As part of re-organizing the country, Bhutto disbanded the "Commander-in-Chief" title in the Pakistan Armed Forces. He also decommissioned the Pakistan Marines as a unit of Pakistan Navy. Instead, Chiefs of Staff were appointed in the three branches and Bhutto appointed all 4 star officers as the Chief of Staff in the Pakistan Armed Forces. General Tikka Khan, infamous for his role in Bangladesh Liberation War, become the first Chief of Army Staff; Admiral Mohammad Shariff, as first 4-star admiral in the navy and as the first Chief of Naval Staff; and, Air Chief Marshal (General) Zulfiqar Ali Khan, as first 4-star air force general, and the first Chief of Air Staff. Because the co-ordination between the armed forces were unsupported and ineffective, in 1976, Bhutto also created the office of Joint Chiefs of Staff Committee for maintaining the co-ordination between the armed forces. General Muhammad Shariff, a 4-star general, was made the first Chairman of the Joint Chiefs of Staff Committee.

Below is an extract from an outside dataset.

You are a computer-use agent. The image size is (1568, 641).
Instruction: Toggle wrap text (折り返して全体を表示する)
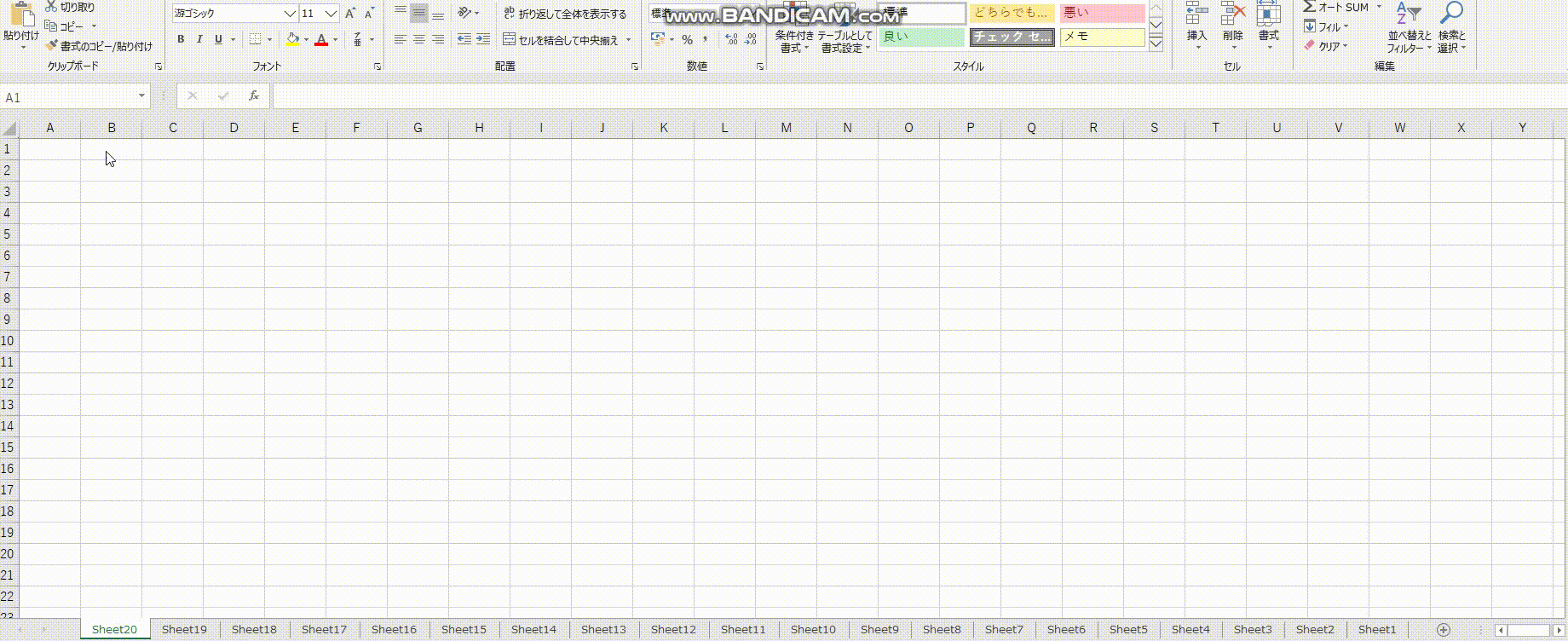pyautogui.click(x=565, y=14)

Pakistan's defence spending rose by 200% during the Bhutto's democratic era but the India–Pakistan military balance, which was near parity during the 1960s, was growing decisively in India's favour. Under Bhutto, the education system, foreign policy, and science policy was rapidly changed. The funding of science was exponentially increased, with classified projects at Pakistan Atomic Energy Commission and Kahuta Research Laboratories. Bhutto also funded the classified military science and engineering projects entrusted and led by Lieutenant-General Zahid Ali Akbar of the Pakistan Army Corps of Engineers.

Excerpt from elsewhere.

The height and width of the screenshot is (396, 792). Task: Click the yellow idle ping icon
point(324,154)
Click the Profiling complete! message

The US lifted its arms embargo in 1975 and once again became a major source for military hardware, but by then Pakistan had become heavily dependent on China as an arms supplier. Heavy spending on defence re-energized the Army, which had sunk to its lowest morale following the debacle of the 1971 war. The high defence expenditure took money from other development projects such as education, health care and housing.

=== Baloch nationalist uprisings===

The Baloch rebellion of the 1970s was the most-threatening civil disorder to Pakistan since Bangladesh's secession. The Pakistan Armed Forces wanted to establish military garrisons in Balochistan Province, which at that time was quite lawless and run by tribal justice. The ethnic Balochis saw this as a violation of their territorial rights. Emboldened by the stand taken by Sheikh Mujibur Rahman in 1971, the Baloch and Pashtun nationalists had also demanded their "provincial rights" from then-Prime Minister Zulfikar Ali Bhutto in exchange for a consensual approval of the Pakistan Constitution of 1973. But while Bhutto admitted the North West Frontier Province (NWFP) and Balochistan to a NAP-JUI coalition, he refused to negotiate with the provincial governments led by chief minister Ataullah Mengal in Quetta and Mufti Mahmud in Peshawar. Tensions erupted and an armed resistance began to take place.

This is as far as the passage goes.